无血清细胞冻存液,含有5%的二甲基亚砜(DMSO),对细胞的毒性较低;不含动物来源性蛋白或血清,配方成分明确,不仅适用于常规细胞系、原代细胞,同时亦适合于无血清培养细胞和蛋白表达细胞。
使用方法
(一) 细胞冻存
1. 取对数生长期的细胞,去除旧培养液,加入 PBS 清洗细胞;
2. 去除 PBS,加入适量胰蛋白酶(覆盖培养皿表面) 室温孵育 2~3 min,把单层生长细胞消化下来;
3. 加入双倍体积的完全培养基或胰酶终止剂终止细胞消化(如果冻存细胞为悬浮细胞按照步骤 4-8 进行操作);
4. 将消化后的细胞悬液或者悬浮细胞液转移至离心管中,进行细胞计数;
5. 室温 1000 rpm 离心 5 min;弃掉上清液;
6. 加入适量 4℃预冷的无血清细胞冻存液重悬细胞沉淀,制成细胞悬液(按照细胞密度和所用细胞冻存管的尺寸计算所需冻存液的量,推荐冻存密度:5x105 至 1x107cells/mL;
7. 将细胞分装入冻存管中,每管 1~1.5 ml; 在冻存管上标明细胞的名称,冻存时间及操作者等信息;
8. 针对常规肿瘤细胞:将冻存液重悬后的细胞直接放入-80℃冰箱,过夜后转入至液氮罐中 长期保存。
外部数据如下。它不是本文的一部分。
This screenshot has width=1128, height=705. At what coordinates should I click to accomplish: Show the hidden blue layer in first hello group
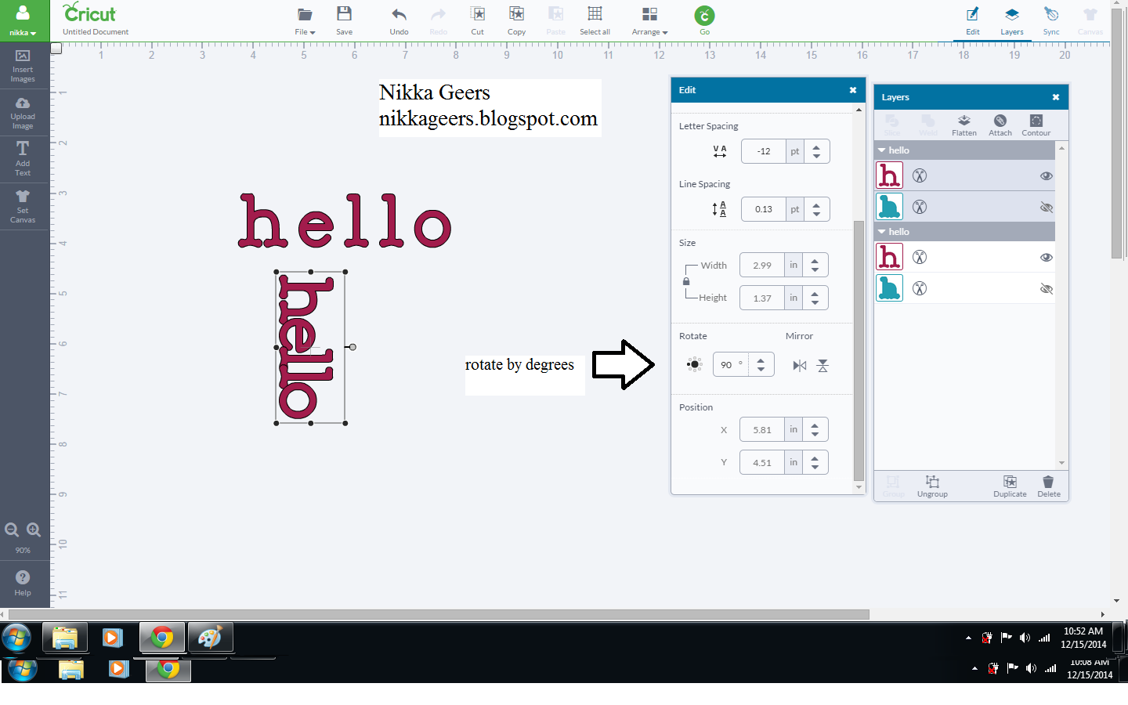pyautogui.click(x=1047, y=207)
针对难养或珍贵细胞:将冻存液重悬后的细胞放入程序降温盒,或者程序降温后再放入-80℃冰箱,过夜后转入至液氮罐中长期保存。
(二) 细胞复苏
1. 将水浴锅温度调至 37℃,取出冻存管快速置于水浴锅内,晃动冻存管直至管中冻存细胞融化成液体;
2. 将溶解的细胞冻存悬液转移至含有 5-10 倍体积完全培养基的离心管中,待冻存管中细胞完全融化后,将冻存细胞悬液缓慢加入离心管中,轻轻混匀;
3. 室温 1000 rpm 离心 5 min; 去除上清液,加入已回温的完全培养基重悬细胞,进行细胞计数,根据计数结果,取适量的细胞悬液接种到新的培养瓶内;
4. 将培养瓶转移至 37℃,5% CO2 培养箱中,按常规方法培养。